Alzheimer: la situazione italiana e le proposte per migliorarla
Sette buoni motivi e sette proposte per non dimenticare le persone affette da malattia di Alzheimer e i loro caregiver: a elaborarle sono state l’Associazione italiana malattia di Alzheimer e la Società Italiana di Neurologia (SIN) in occasione della giornata mondiale dedicata a questa malattia.
I sette buoni motivi riguardano le problematiche più volte sottolineate nel nostro paese: numeri epidemiologici enormi (1,2 milioni di soggetti con demenza, di cui 700.000 con Alzheimer) e proiezioni di incremento notevole a causa dell’invecchiamento della popolazione; il carico dell’assistenza che grava principalmente sulle donne; l’eterogeneità dei trattamenti tra le diverse regioni italiane; il costo della malattia in capo alle famiglie; la necessità di una strategia d’intervento per il nostro Paese, con piani d’investimento per la gestione dei pazienti anziani; le nuove possibili terapie, da associare a nuovi percorsi di cura. Infine, il tema etico, perché il sistema delle cure deve tutelare anche e soprattutto il rispetto delle persone malate.
La necessità di un cambio di paradigma nell’assistenza
Le proposte riguardano: un piano di interventi strutturali per colmare le attuali lacune, che tenga conto anche dei nuovi farmaci da somministrare nelle fasi di declino cognitivo lieve, con un cambio di paradigma dell’assistenza rispetto a quanto avviene oggi; portare le competenze neurologiche e geriatriche in prossimità del paziente, sfruttando l’opportunità delle Case di comunità previste dal Piano Nazionale di Ripresa e Resilienza (PNRR); prevedere un sistema di cure intermedie, come gli ospedali di comunità, per il recupero psico-fisico dei pazienti dopo la dimissione ospedaliera; definire una figura di infermiere di famiglia e di comunità; creare un servizio di Assistenza domiciliare integrata (ADI) dedicato all’Alzheimer; riconoscere il ruolo dei caregiver, allineando l’Italia al quadro normativo degli altri paese europei; formare caregiver professionali e offrire sostegno a quelli familiari affinché riescano a gestire adeguatamente le specifiche esigenze di cura dei malati di Alzheimer.
Gioacchino Tedeschi, presidente della Società Italiana di Neurologia e direttore della Clinica neurologica e Neurofisiopatologia dell’AOU Università della Campania “Luigi Vanvitelli” di Napoli, afferma:
Per la prima volta si affacciano all’orizzonte dei possibili farmaci che potrebbero cambiare lo scenario.

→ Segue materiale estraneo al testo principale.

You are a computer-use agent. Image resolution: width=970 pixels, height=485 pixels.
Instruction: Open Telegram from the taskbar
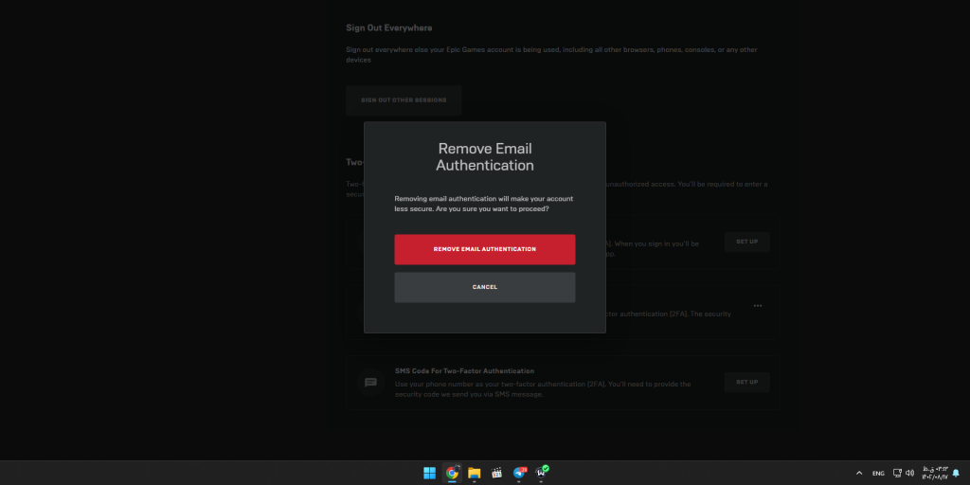click(x=519, y=473)
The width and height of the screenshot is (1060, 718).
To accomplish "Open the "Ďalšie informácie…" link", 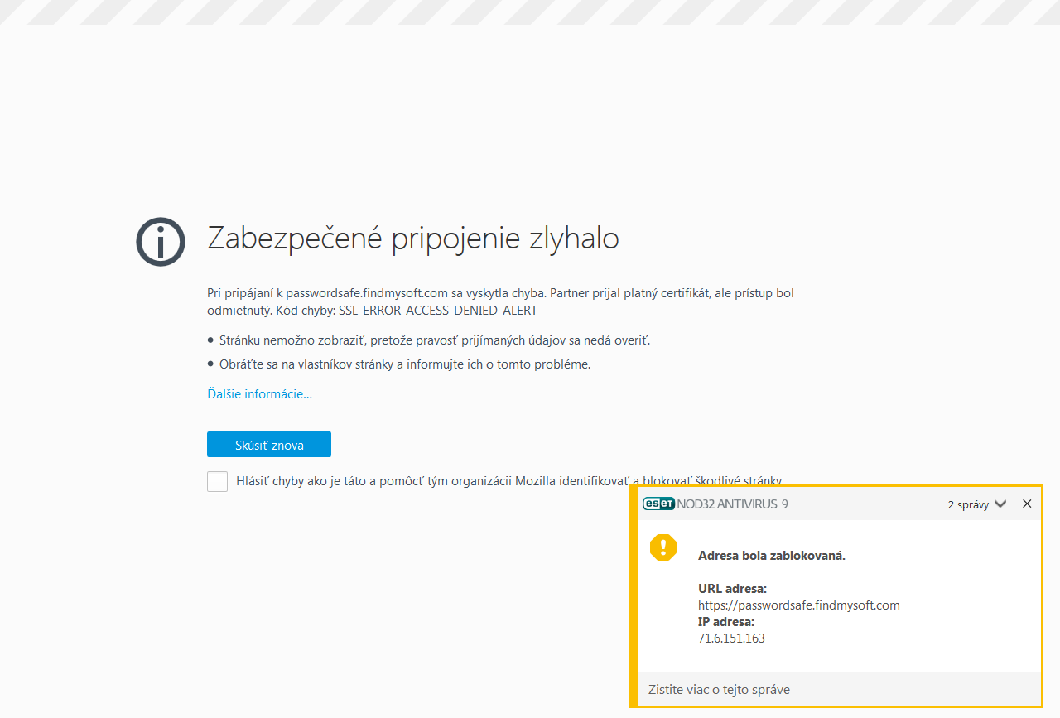I will (x=259, y=393).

Il problema che dobbiamo affrontare oggi riguarda innanzitutto l’identificazione di chi può eventualmente essere affidato alle nuove terapie, che hanno dimostrato di essere più efficaci nel decadimento cognitivo lieve in persone che hanno presenza di amiloide nel cervello. Se è vero che la malattia è molto diffusa, non sappiamo esattamente quante persone presentano un decadimento degenerativo lieve, è quindi necessario un importante lavoro di diagnosi differenziale. Fino a quando non avremo i marcatori nel sangue periferico il lavoro sarà molto complesso, l’amiloide può essere documentata infatti da una PET o dall’esame del liquor. È chiaro che sarà necessaria una riorganizzazione del sistema che preveda una interazione più stretta con il territorio, dai medici di medicina generale ai centri in grado di fare la diagnosi, tutto questo per selezionare all’interno di una grande platea, che valutiamo dai 100 a 300mila individui, le persone che potrebbero avvalersi delle nuove terapie”.